Moreover, we validated the performance of APRI, GPR, and FIB-4 in diagnosing liver inflammation and fibrosis. The results showed that these classical noninvasive indexes were potential useful for diagnosis of liver inflammation and fibrosis. For liver inflammation, APRI and GPR were superior to FIB-4 for predicting G2-3, while the performances of the three markers were comparable for predicting G3. However, regarding liver fibrosis, GPR was superior to APRI and FIB-4. Similar to our study, a recent study by Wu et al. [12] showed that the AUROCs of APRI, FIB-4, and GPR for predicting ≥ G2 were 0.73, 0.70, 0.73, and for G3 were 0.86, 0.71, and 0.88, respectively. Another study showed lower AUROCs of the three markers for predicting liver inflammation that could be explained by the selection bias excluding CHB patients with the ALT level higher than two times of the ULN [41]. Additionally, our research and previous study confirmed that compared with APRI and FIB-4, GPR was more effective in evaluation of liver fibrosis [11, 14, 42].

One limitation of this study was a single-centre retrospective study; thus, the results should be further confirmed in multicentre prospectively researches with large-scale populations. Furthermore, we could not evaluate the potential correlation between these markers with liver inflammation and fibrosis in patients with concomitant CHB and nonalcoholic fatty liver disease. It is reported that the prevalence of nonalcoholic fatty liver disease was 20% in patients with CHB [43].

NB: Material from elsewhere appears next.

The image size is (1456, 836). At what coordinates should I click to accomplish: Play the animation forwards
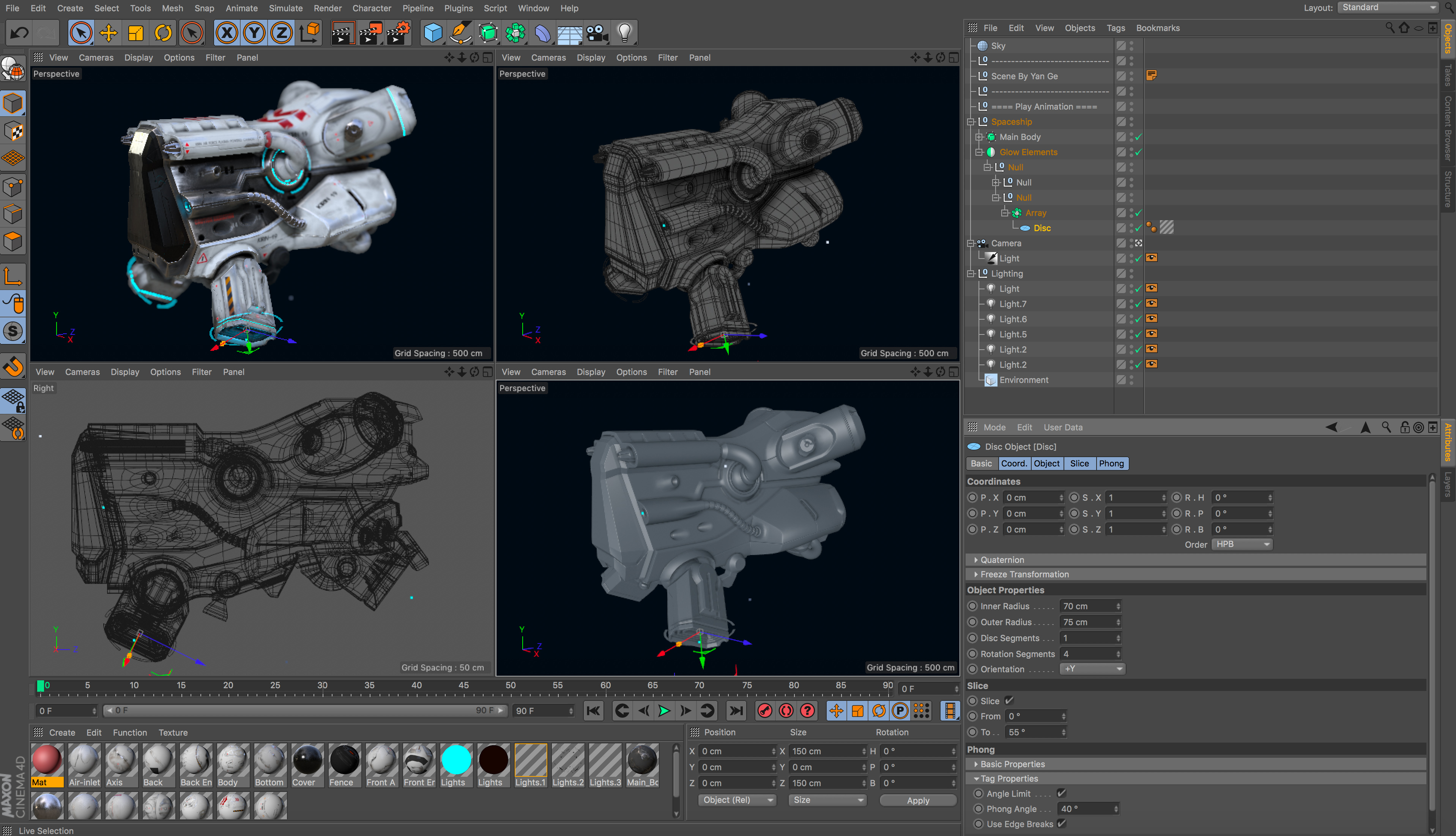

In conclusion, the present study demonstrates that PLR is a potentially useful noninvasive marker for predicting advanced fibrosis and cirrhosis. Although PLR has similar predictive power of progressive liver fibrosis compare with APRI, FIB-4, and GPR in CHB patients, it has the advantage of less cost and easy application with the potential to be widely used in clinical practice. However, PRL does not show advantages in prediction of liver inflammation compared to APRI, FIB-4, and GPR.

Data Availability

Datasets of the current study are available from the corresponding authors on reasonable request.

Conflicts of Interest

The authors declare that there is no conflict of interests.